* [What the exercise asks] Write out exactly the lines between the line containing "Task: Click the map zoom slider handle" and the end of the records, counting both ends, and leave out all pictures.

#### Provided material

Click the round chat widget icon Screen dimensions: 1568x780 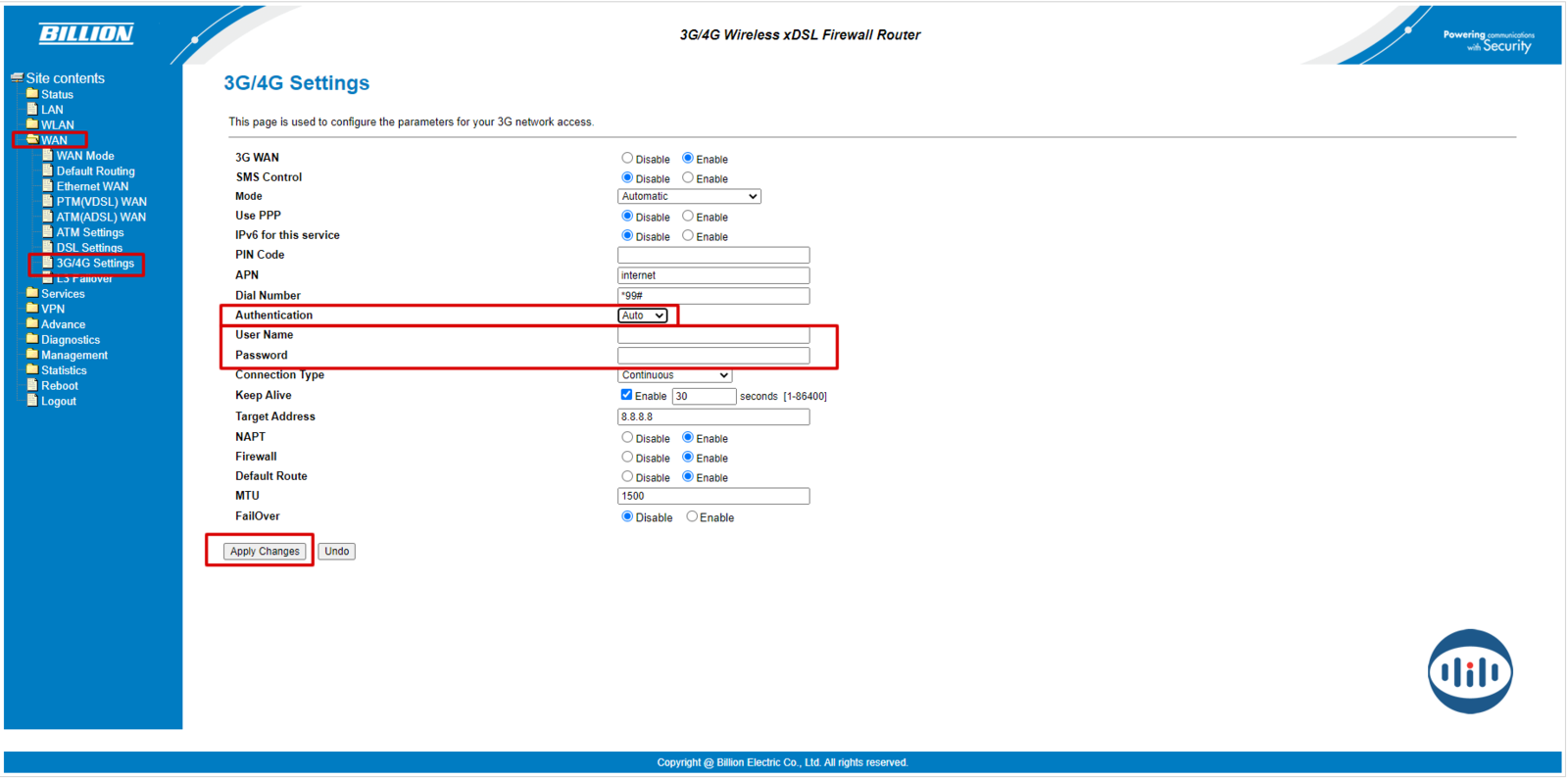(1469, 671)
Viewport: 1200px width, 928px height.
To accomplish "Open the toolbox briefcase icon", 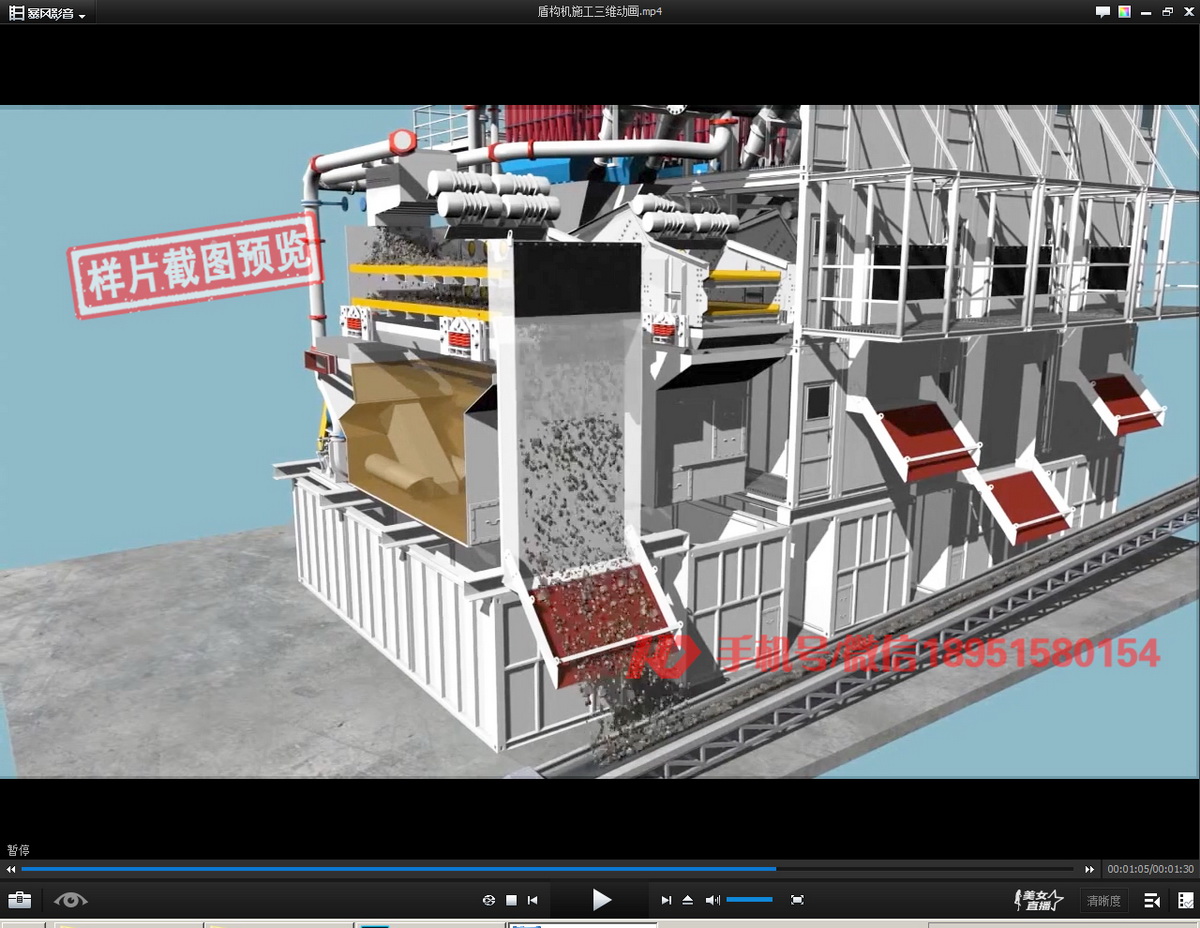I will [x=19, y=900].
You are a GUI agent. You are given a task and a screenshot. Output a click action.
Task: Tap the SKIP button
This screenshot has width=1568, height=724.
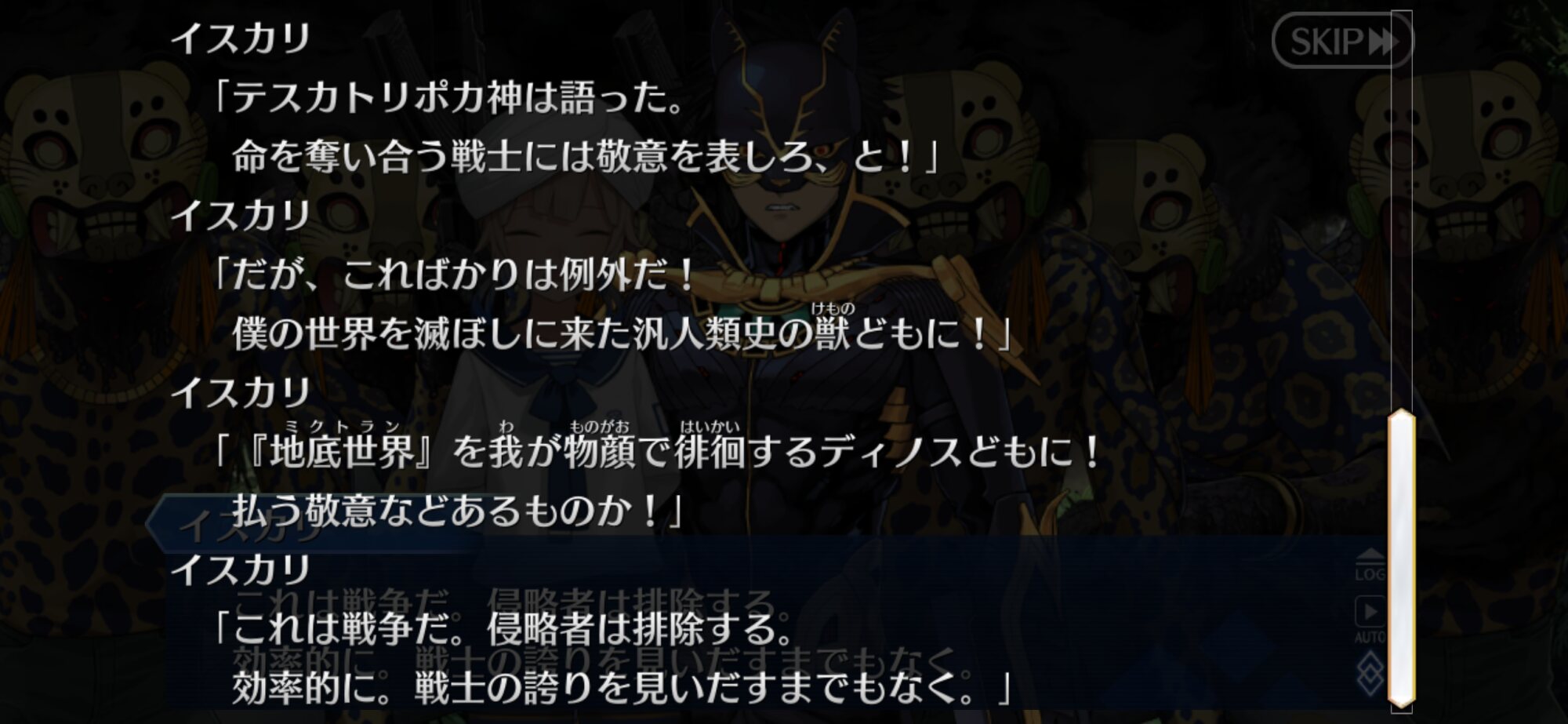pyautogui.click(x=1341, y=41)
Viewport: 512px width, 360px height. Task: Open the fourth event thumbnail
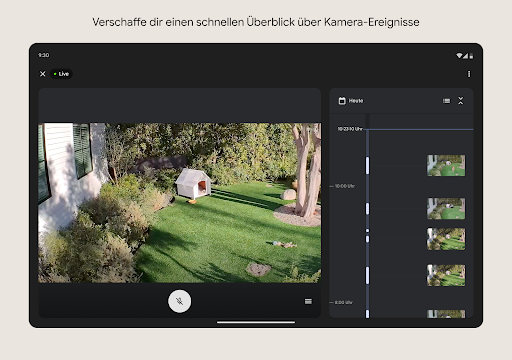(446, 275)
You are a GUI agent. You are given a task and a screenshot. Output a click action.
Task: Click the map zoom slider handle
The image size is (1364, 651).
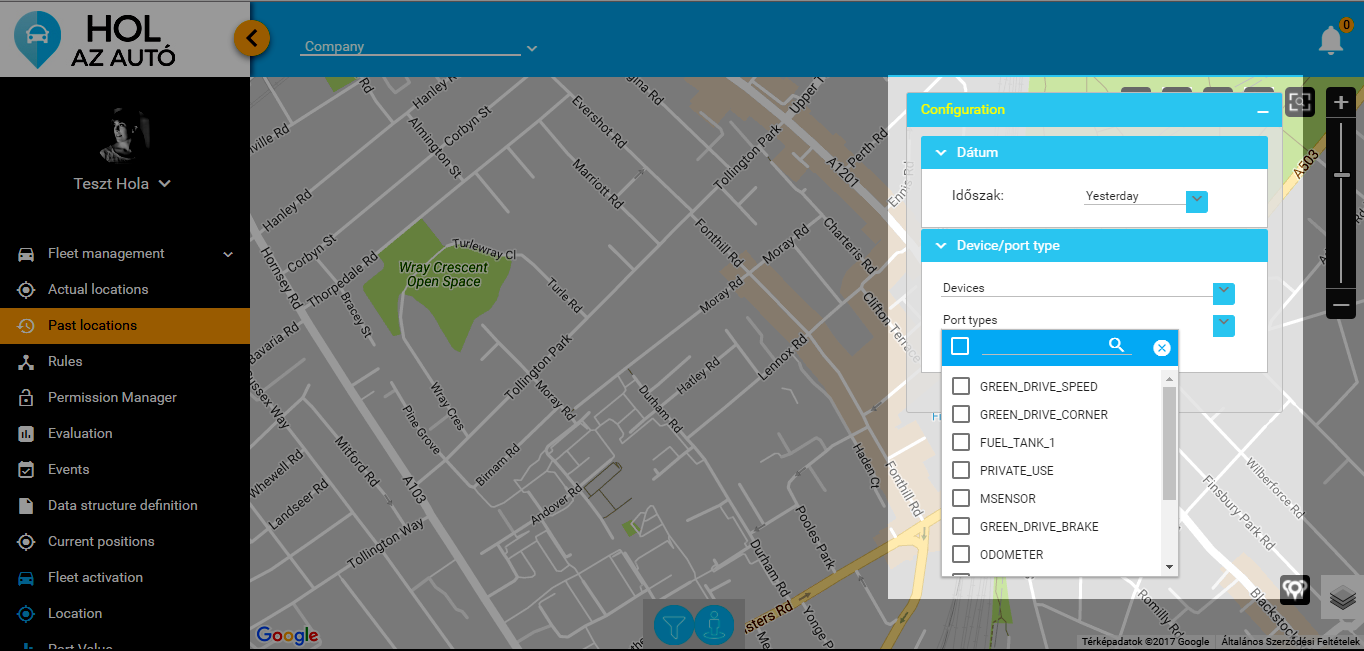tap(1341, 175)
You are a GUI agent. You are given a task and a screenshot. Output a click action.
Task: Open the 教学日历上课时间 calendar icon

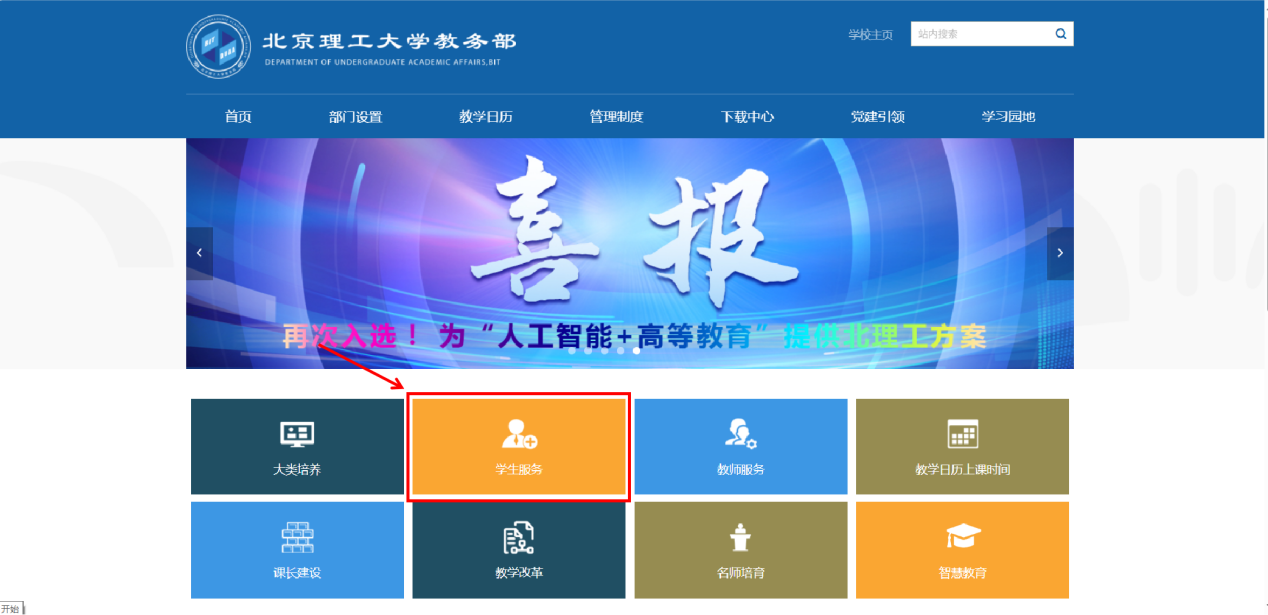[962, 434]
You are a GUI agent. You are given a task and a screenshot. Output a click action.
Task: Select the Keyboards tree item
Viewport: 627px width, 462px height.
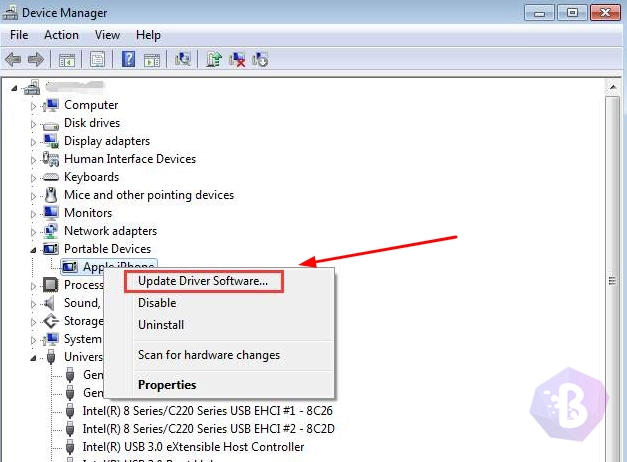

########

* [Answer to the problem]
Task: Click the map zoom slider handle
The image size is (1364, 651).
tap(1341, 175)
You are a GUI agent. You are given a task and a screenshot. Output a click action.
Task: Open the 教学日历上课时间 calendar icon

[962, 434]
You are a GUI agent. You are given a task and a screenshot. Output a click action.
Task: Select the Keyboards tree item
Viewport: 627px width, 462px height.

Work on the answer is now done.